The project, if approved, would be the largest on the east coast north of Virginia, and would have more than 10 times the capacity of the state’s next-largest solar farm, located in Pittsfield.

In an article for the Bangor Daily News (BDN), Dave Fowler, president and owner of Next Phase referred to the potential farm as a “2020 project.” Fowler is a former senior land developer for First Wind, the company that developed the 51 MW Hancock wind farm, located about a mile from the proposed location.

After approval, the project would require $120 million in capital investment. Next Phase has already partnered with Elliott Jordan & Son Inc., the forestry company that owns the land for the proposed project, but would require additional partners for funding.
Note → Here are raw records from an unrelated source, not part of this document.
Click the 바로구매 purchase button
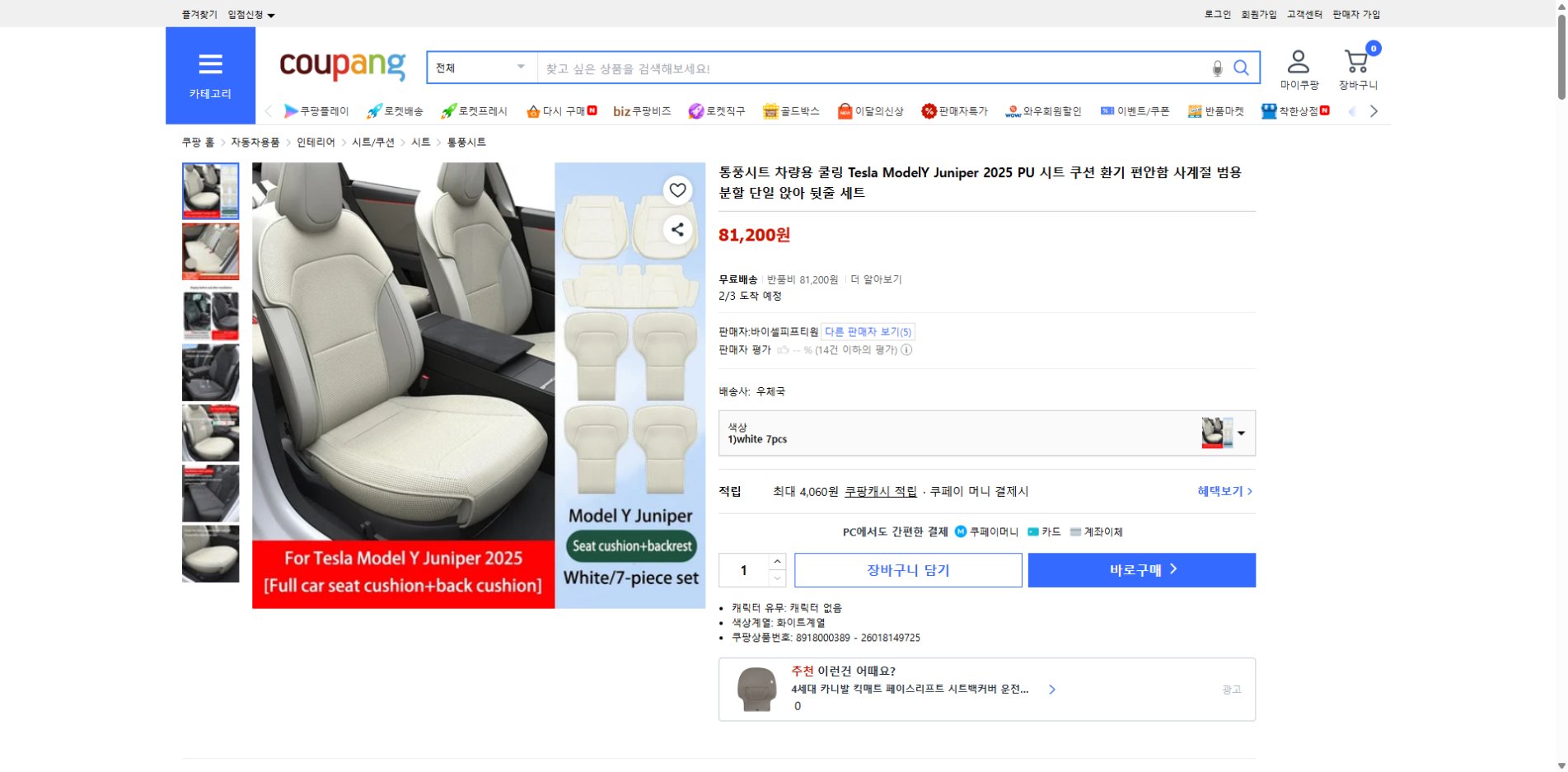click(x=1141, y=569)
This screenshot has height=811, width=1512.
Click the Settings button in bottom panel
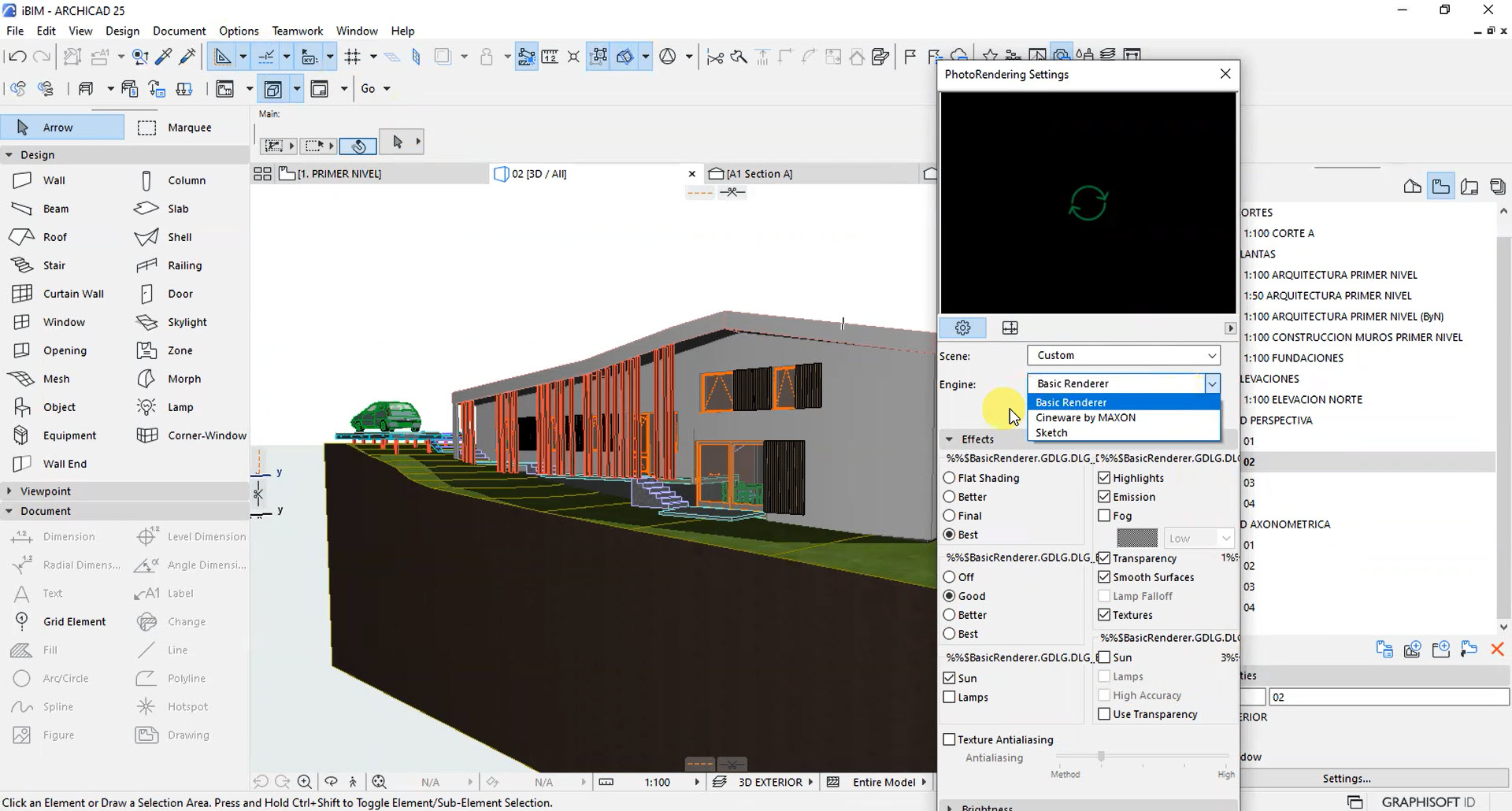(1346, 778)
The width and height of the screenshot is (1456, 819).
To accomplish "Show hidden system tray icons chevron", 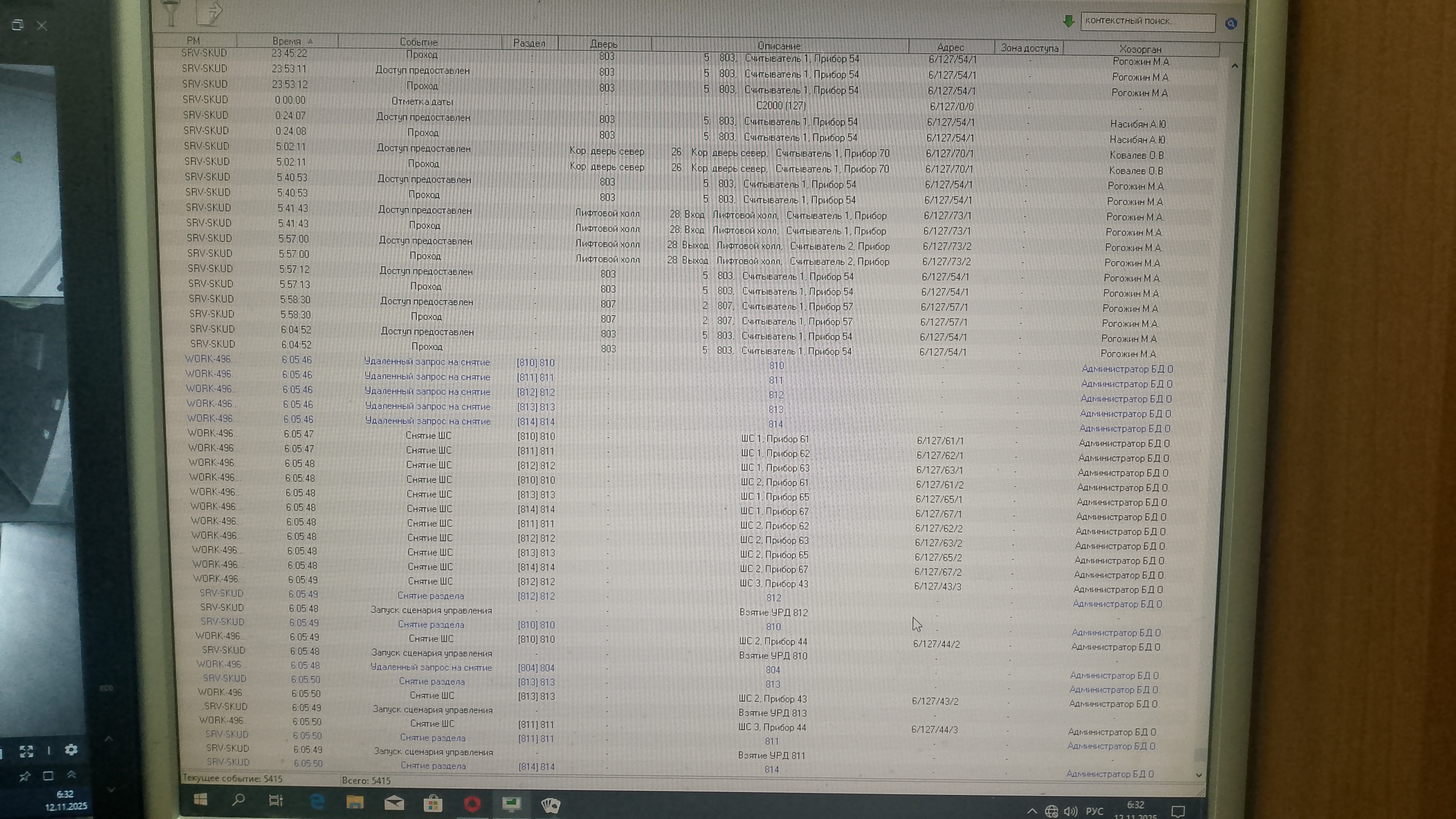I will click(1031, 811).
As BDN reported, this is not the only large-scale solar project planned in Maine. There is a 50 MW project planned to begin construction at the Samford Seacoast Regional Airport, an 80 MW project planned in Farmington and another 100 MW project planned in Limestone, at the site of a former military air base. BDN also cited a centralmaine.com report, that outlines a proposed 150 MW solar farm on the site of an abandoned military radar station in Moscow and Caratunk.

The Samford and Moscow/Caratunk projects are proposed by NextEra Energy, while the Limestone plant is being developed by Ranger Solar of Brooklyn, New York. NextEra has been involved in wind energy development, and there has been far more wind developed in the state so far than solar.

This was before Maine Governor Paul LePage’s January executive order that has halted wind energy development in the state, which appears to have pushed these developers in the direction of solar instead of wind.

It would be foolish to assume that all of these projects will be approved and constructed as currently planned. Even so, 480 MW of potential projects is a truly awesome volume for a state whose largest project is only 9.9 MW.